Authors Note: This piece should be graded as the final essay about the outsiders. My topic was on how one of the Soc members is a dynamic character.
“If you have faith in yourself, you will accept changes easily. You won’t be afraid of who you might become.”
“There are always choices. Sometimes, you think there is no other way, but there is. There are always at least two ways. But we are too concerned and scared of what is happening to us, so we can’t see anything.” In the novel "The outsiders" Randy is a Soc like all the others. Not only does his life as a Soc go through a major fall, he also realizes that even though "Greasers will still be greasers and Socs will still be Socs" that there is something more to life than just being in the "In crowd."
Life has its ups and downs that we've all experienced, but has anything ever happened to you that influenced you for the rest of your life? Randy may not be a main, important character in this novel but I remember his scene the most. A soc is a person who is basically royalty in their town, they may mug the greasers and steal the other schools mascot, but they always end up back on top. No matter what the greasers do, they'll still be greasers. During one of the chapters, Pony Boy and Johnny save kids from a burning church; they'll be remembered for their heroic justice but will never be treated the right way.
People say, “Things happen for a reason,” for Randy, not everything goes the way he’s imagined. The soc’s know the greasers don’t affect them in any way, or do anything wrong, but they still mess with them, whenever they find a small group of greasers, Randy and the others soc’s attack. During one of their attacks, things get a little out of hand. Pony Boy nearly drowns from the leader Soc, who plunges his face in a water fountain, not letting him come up for air. The greaser’s best friend Johnny does the only thing to help his friend survive…by killing the Soc holding him down. When his friend, the leader Soc, Bob, was stabbed, Randy’s perspective on things changed instantly. He was no longer the second Soc in charge, who had nothing to fear because Bob was tough and nothing would stand in his way, he was now the lead Soc. In a way, I bet he felt that he was in charge of what could happened to the other Soc’s, but I bet he also feared that his own life could be in danger in another attack. Randy’s feelings and perspectives on thing’s change almost automatically which makes him a dynamic character.
A dynamic character is a person that changes throughout the story, which defines exactly what Randy is. Randy’s perspective on the Greasers changed multiple times during the book. First, he started out hating the greasers for their reputation, then after Bob’s tragic death, Randy was frightened by the greasers, and finally after the article of Pony Boy and Johnny saving kids from a burning church, he learned to respect them. During the scene where Pony Boy and Randy are talking in the car, you actually get to see who Randy really is. Randy isn’t who he is because he wants to be, he feels that if he was any other way his Father wouldn’t approve of him, and that’s all Randy cares about. Randy would rather run away and start a new life than be in the dangerously involved “Soc life.”

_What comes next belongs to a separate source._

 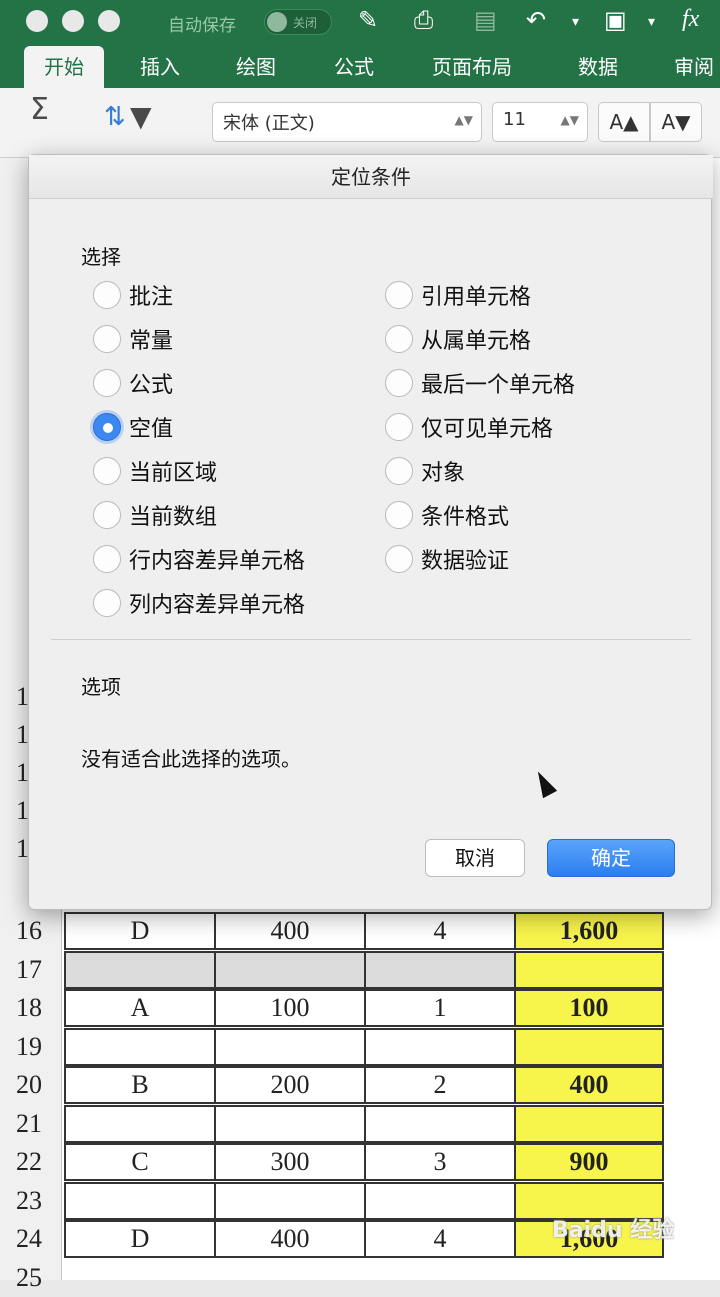 What do you see at coordinates (480, 383) in the screenshot?
I see `option-last-cell: 最后一个单元格` at bounding box center [480, 383].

When I think about Randy’s changes throughout this book, I don’t believe he started out a bad person. Like my dad always says, “He is just in the wrong place, at the wrong time.” Meaning, that Randy could be living his life his way, but being a Soc is the only choice he thought he had, he didn’t know any better. At the end of the book, Randy skips out on the Greasers vs. Soc’s Rumble, he makes a choice, a decision, that he isn’t going to put up with the fighting anymore, and by doing that he earns respect by readers, his dad, the greasers, ]and most importantly, he followed his own thoughts and decisions and did what he’s been wanting to do for his whole life of being a Soc.